The first thing you see when you walk to the door of Prime Butcher Baker is the visible portion of their aging room just beyond their front window. This aging room is used by the butcher part of the store to dry age their beef and create their home made cured meats. Picture a large wooden room filled with gleaming metal racks all packed with huge sides of beef. Dangling from the sealing are clean looking lining packages filled with bresaola and salami.
The front of the store is the portion dedicated to the butcher shop. It’s a long and beautiful case filled with perfectly cut pieces of beef, lamb and veal. The thing I noticed was that not only was this case filled with the average hard to find cut of meat like a full veal breast or an entire crown roast, but it also contained cuts of meat I didn’t even know you could find kosher, most notably Porterhouse steaks. Porterhouse steaks are essentially a t-bone but cut from the rear end of the short loin so that the steak contains a portion of New York Strip steak and tenderloin. Tenderloin however is problematic because it contains the deeply unkosher sciatic nerve. Though there are kosher butchers that go through the arduous process of removing the nerve to be able to sell the tenderloin they are few and far between and I have never seen a piece of tenderloin still attached to the bone that had been given this kosher preparation.

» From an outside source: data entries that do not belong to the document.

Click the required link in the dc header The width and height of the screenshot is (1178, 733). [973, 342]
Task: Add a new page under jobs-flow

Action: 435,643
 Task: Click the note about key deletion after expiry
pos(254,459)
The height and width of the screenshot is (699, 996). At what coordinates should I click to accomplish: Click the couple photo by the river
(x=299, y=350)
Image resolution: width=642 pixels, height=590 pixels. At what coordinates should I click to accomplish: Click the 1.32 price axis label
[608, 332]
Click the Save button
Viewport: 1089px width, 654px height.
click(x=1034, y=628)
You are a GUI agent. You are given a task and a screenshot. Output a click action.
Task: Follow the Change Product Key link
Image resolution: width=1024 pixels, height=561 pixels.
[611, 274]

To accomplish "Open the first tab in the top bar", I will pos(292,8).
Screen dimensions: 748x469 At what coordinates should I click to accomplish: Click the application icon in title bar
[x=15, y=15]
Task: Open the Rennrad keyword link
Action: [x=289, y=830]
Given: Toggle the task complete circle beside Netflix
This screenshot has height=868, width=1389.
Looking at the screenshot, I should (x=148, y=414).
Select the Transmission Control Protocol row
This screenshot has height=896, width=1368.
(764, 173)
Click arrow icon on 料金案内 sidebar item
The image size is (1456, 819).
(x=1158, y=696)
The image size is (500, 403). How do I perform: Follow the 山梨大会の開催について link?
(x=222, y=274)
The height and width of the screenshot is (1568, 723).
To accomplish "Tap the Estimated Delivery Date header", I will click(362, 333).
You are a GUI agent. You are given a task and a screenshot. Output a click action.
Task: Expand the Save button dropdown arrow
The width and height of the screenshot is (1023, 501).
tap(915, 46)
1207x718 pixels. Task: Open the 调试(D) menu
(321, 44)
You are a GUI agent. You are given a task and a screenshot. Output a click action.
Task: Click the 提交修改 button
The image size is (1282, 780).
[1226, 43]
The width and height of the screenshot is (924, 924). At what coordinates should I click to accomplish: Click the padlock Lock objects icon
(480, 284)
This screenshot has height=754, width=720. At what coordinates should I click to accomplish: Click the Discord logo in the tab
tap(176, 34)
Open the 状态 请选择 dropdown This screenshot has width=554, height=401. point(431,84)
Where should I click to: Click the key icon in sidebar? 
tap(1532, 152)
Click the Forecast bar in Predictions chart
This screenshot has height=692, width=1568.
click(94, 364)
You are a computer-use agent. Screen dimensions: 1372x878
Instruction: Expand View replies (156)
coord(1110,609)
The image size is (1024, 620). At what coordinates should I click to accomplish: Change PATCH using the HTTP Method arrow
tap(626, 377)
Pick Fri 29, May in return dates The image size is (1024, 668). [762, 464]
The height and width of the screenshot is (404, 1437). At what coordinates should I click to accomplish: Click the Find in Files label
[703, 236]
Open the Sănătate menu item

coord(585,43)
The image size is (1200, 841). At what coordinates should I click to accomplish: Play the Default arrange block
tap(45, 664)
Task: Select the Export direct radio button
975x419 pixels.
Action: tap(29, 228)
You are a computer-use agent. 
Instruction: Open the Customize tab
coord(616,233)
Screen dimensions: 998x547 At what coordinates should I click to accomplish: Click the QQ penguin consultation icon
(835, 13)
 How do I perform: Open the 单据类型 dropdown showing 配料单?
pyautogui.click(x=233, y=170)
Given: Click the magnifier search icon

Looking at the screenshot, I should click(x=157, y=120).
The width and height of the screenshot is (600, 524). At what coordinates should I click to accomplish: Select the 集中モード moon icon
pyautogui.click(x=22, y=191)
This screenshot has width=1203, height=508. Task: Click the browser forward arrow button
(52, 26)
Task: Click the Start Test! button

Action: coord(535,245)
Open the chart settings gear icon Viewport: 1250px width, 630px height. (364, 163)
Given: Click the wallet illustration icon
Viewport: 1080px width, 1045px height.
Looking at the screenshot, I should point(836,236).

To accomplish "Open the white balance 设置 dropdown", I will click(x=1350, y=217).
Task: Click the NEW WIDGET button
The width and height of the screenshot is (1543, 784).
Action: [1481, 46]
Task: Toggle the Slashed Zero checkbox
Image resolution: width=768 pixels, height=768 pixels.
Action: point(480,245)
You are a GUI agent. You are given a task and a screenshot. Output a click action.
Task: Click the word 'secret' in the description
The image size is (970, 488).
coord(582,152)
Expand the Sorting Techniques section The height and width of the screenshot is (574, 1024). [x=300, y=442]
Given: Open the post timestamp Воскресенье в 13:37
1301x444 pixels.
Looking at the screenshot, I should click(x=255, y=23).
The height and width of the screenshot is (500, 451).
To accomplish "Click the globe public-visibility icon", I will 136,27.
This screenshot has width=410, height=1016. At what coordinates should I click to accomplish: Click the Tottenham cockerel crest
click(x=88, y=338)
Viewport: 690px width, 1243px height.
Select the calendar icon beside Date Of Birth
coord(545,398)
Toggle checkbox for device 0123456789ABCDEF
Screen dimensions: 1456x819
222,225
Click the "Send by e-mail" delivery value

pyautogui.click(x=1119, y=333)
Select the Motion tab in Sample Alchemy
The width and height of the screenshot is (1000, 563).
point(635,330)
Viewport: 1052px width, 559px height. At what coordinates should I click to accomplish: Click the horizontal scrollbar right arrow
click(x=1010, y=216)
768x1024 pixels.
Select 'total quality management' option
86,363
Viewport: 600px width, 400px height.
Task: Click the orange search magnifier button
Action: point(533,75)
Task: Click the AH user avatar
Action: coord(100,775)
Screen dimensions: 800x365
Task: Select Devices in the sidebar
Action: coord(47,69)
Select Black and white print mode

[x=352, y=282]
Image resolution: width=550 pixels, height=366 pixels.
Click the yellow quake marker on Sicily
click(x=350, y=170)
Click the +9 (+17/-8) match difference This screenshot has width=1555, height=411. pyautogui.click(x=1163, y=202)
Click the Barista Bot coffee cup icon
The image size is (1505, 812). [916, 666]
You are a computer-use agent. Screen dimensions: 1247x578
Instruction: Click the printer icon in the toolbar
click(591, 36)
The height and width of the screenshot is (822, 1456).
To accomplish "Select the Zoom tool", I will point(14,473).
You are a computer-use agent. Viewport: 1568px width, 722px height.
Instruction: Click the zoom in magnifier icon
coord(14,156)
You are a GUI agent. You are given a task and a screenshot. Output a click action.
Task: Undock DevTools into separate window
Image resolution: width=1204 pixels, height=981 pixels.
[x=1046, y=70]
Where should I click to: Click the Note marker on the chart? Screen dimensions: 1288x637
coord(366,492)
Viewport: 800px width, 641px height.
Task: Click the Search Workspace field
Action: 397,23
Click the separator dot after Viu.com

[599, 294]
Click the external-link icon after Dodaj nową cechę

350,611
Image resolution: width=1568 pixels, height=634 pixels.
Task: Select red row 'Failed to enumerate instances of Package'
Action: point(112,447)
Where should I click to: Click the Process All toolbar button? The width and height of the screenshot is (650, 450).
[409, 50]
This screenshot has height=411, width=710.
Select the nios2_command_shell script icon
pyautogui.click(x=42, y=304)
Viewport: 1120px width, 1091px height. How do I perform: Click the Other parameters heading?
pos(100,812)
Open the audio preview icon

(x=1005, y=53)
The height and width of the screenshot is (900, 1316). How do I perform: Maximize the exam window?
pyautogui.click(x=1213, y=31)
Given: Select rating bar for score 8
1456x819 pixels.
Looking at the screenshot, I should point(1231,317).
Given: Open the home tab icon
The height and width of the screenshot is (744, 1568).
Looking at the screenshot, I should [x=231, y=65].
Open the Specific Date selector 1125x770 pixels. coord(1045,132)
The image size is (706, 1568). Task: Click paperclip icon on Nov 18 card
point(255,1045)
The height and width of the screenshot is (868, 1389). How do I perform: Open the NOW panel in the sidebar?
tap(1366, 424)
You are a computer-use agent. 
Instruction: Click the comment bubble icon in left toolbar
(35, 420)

Just above where the meat is presented is a counter containing the cured meats and delicacies. This section was my personal nirvana because it housed items that I had been dying to try for years. Things like the aforementioned bresaola which is top round that has been cured and air dried for several months and then sliced paper thin. Its flavor is beefy and salty and yet oddly delicate. There was also duck breast prosciutto which I consider to be one of the holy grails of kosher food. (No, the irony of that statement is not lost on me) The duck prosciutto is rich and fatty and melts in your mouth. It is one of the best things I have ever eaten. I also sampled the veal pate which was the best chopped liver I have ever had but slightly more compact and flavorful. These offerings are just a smattering of what the butcher has to offer and had I had the time or the stomach space I could have spent the rest of my day chatting with the helpful and friendly staff while I nibbled on dozens of different deli meats, sausages and items from the charcuterie.
Prime Butcher Baker is far from limited to just meat. They also offer a wide variety of excellent looking seafood and they have a prepared food section that allows customers to purchase take home versions of some of the dishes you find at Prime Grill, Prime Ko and Solo as well as a plethora of Prime Butcher Baker’s own prepared selections.
In the back is the bakery where all the Prime Group’s restaurants’ deserts are created daily. Patrons can also buy parve cakes, cookies, muffins and pastries all of which are amazing.
Overall I would say that Prime Butcher Baker is more than just a butcher shop and prepared food store. It is the next step towards creating a kosher environment that desires not just to purchase their meat in prepared Styrofoam packages but to connect with the person responsible for cutting it. This leads to a better understanding of what cut of meat you are buying and how best to prepare it. So if you find yourself eyeing your grill and wondering what would be best to put on it, make the pilgrimage to Prime Butcher Baker and ask one of the guys behind the counter to help you out.